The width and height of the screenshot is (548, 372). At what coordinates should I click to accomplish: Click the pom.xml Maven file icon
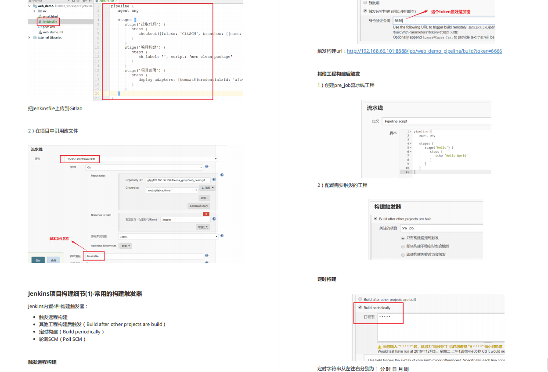pos(40,27)
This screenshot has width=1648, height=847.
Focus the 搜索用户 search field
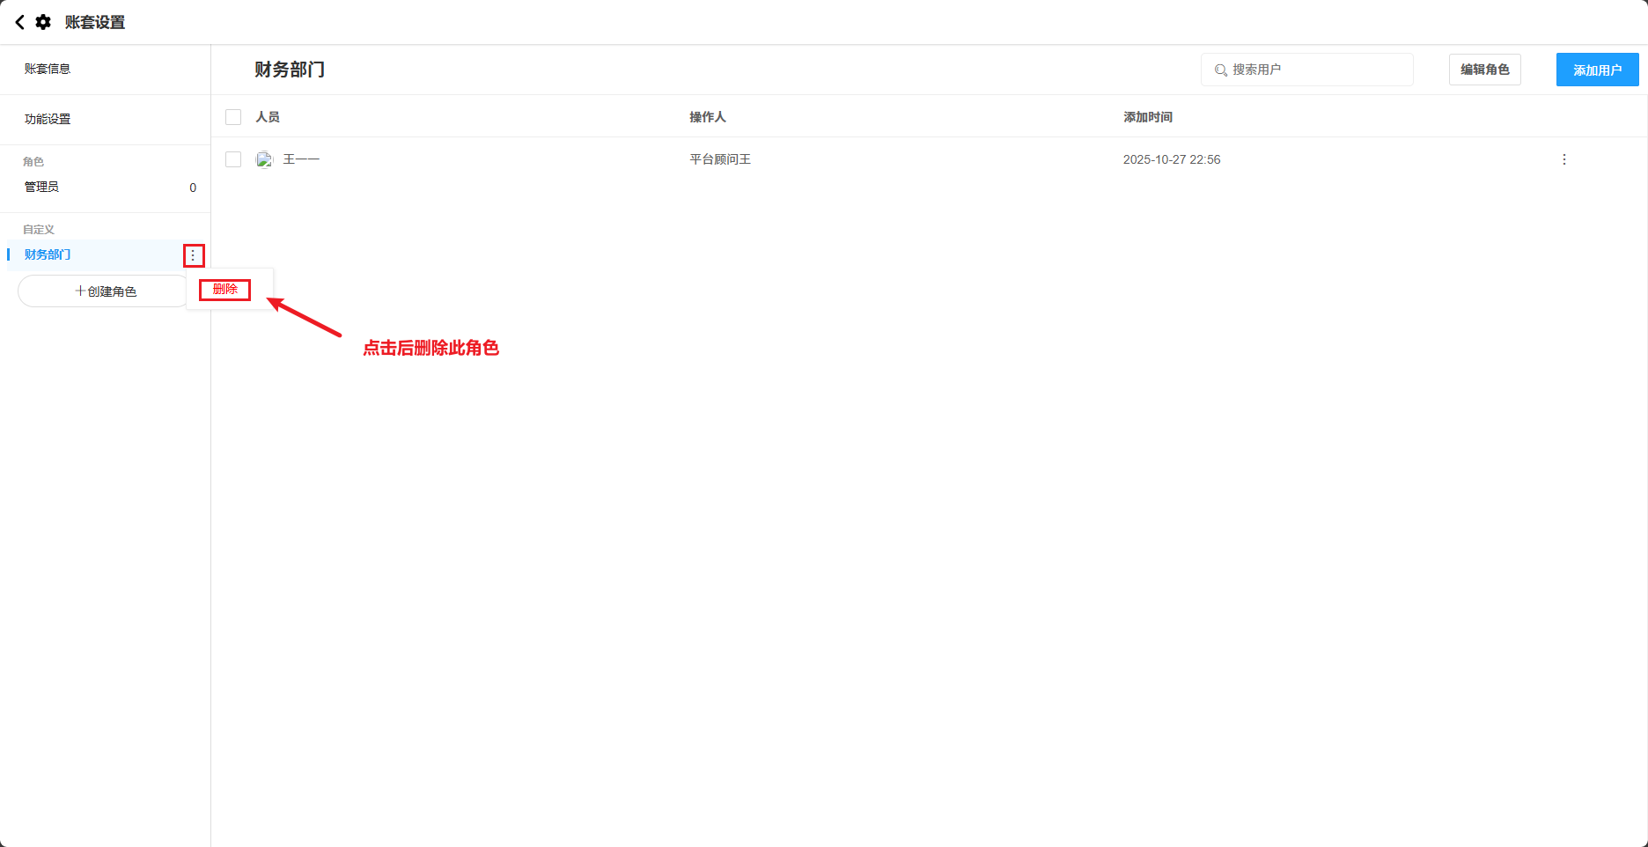pyautogui.click(x=1316, y=70)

▸ **Requirement**:
Each entry must be reproduced word for word, and any image among them left out.

▸ **Your solution**:
The width and height of the screenshot is (548, 372). At what coordinates should I click to accomplish: Click the pom.xml Maven file icon
pos(40,27)
This screenshot has width=1648, height=847.
Focus the 搜索用户 search field
pyautogui.click(x=1316, y=70)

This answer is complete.